**Brano dell'esercizio**
● ● ● ● ● ● ●

Presentazione dell’enciclica “Fratelli tutti” con il Cardinale Matteo Maria Zuppi

«L’enciclica Fratelli tutti di papa Francesco è rivolta a tutti, affinché gli uomini siano in grado di reagire con un nuovo sogno di fraternità e di amicizia sociale. L’enciclica ci vuole aiutare a capire che non ci si salva da soli e, di conseguenza, bisogna assolutamente trovare la via della fraternità, altrimenti non c’è futuro». Queste le parole del Cardinale Matteo Maria Zuppi, Arcivescovo di Bologna, a proposito dell’enciclica “Fratelli tutti” sulla fraternità e l’amicizia sociale, durante l’incontro organizzato online domenica 21 marzo dall’Azione Cattolica di Ancona-Osimo.

● ● ● ● ● ● ●

**Materiale mostrato**
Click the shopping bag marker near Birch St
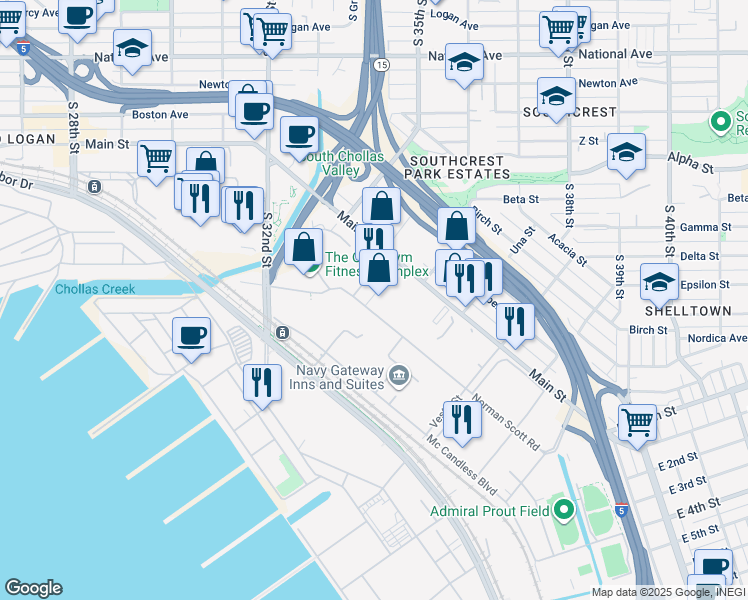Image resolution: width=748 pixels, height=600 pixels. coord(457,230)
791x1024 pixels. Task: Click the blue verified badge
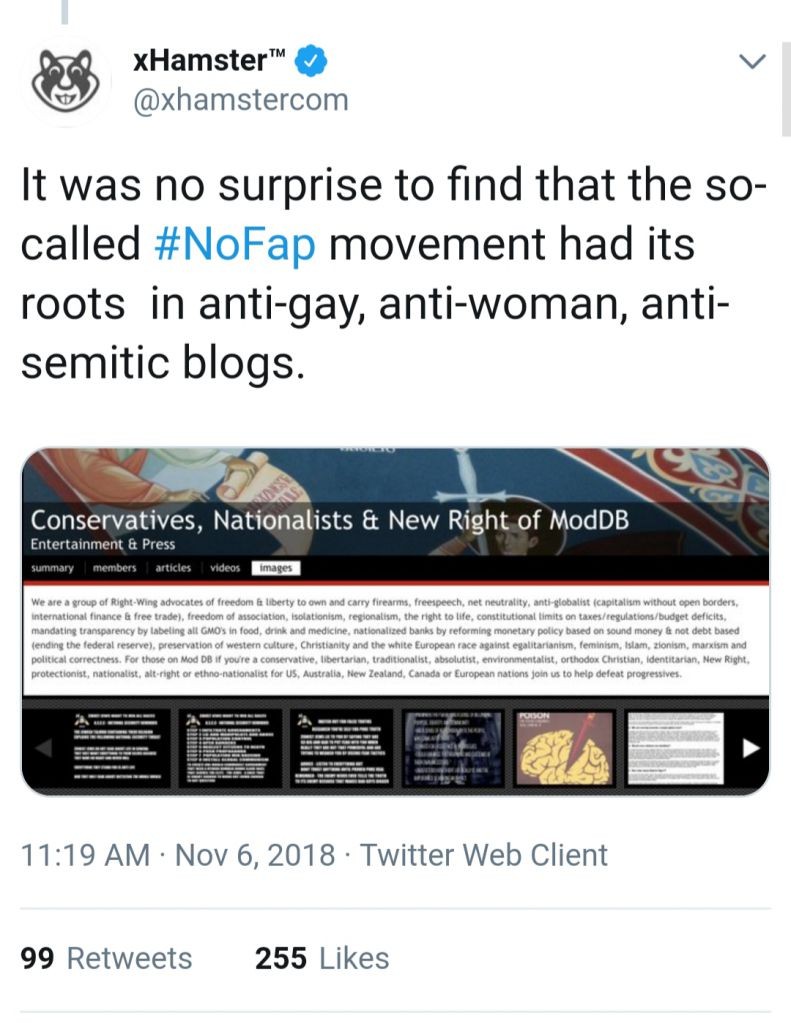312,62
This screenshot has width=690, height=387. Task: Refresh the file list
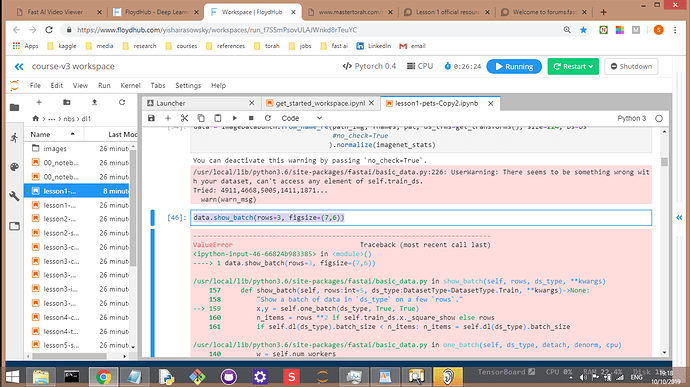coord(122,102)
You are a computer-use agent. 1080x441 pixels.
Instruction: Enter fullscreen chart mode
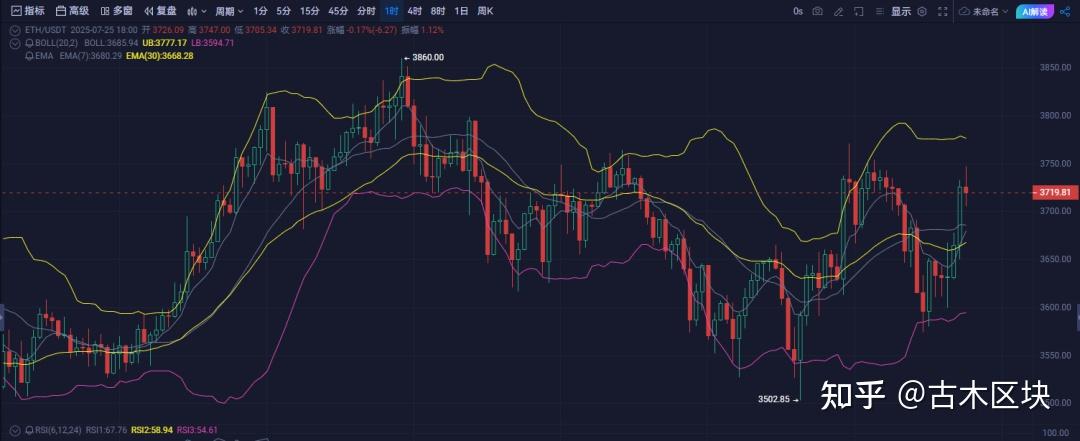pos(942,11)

● ● ● ● ● ● ●

**Istruzioni dell'esercizio**
[A] Nel brano sulla presentazione dell'enciclica "Fratelli tutti", chi ha organizzato l'incontro online di domenica 21 marzo?
[B] Riprendi il brano sulla presentazione dell'enciclica "Fratelli tutti" e proseguilo a partire dall'ultima frase.

**Soluzioni dell'esercizio**
[A] L'Azione Cattolica di Ancona-Osimo.

[B]
Dopo i saluti di Giuseppe Rizzi, presidente diocesano dell’AC, e di Mons. Angelo Spina, Arcivescovo di Ancona-Osimo, il Cardinale ha approfondito la terza enciclica del Pontefice, firmata il 3 ottobre 2020, in occasione della sua visita ad Assisi. «Nell’enciclica – ha sottolineato Mons. Angelo Spina – papa Francesco propone la terapia della fraternità ad un mondo malato. Il testo di riferimento è il documento firmato ad Abu Dhabi sulla fratellanza umana, il modello è quello del buon samaritano. Come san Francesco, ciascuno di noi deve riscoprire la capacità e la bellezza di chiamarsi fratello e sorella, perché nessuno si salva da solo. Come ha detto il Papa il 27 marzo in piazza san Pietro: “Siamo tutti sulla stessa barca”».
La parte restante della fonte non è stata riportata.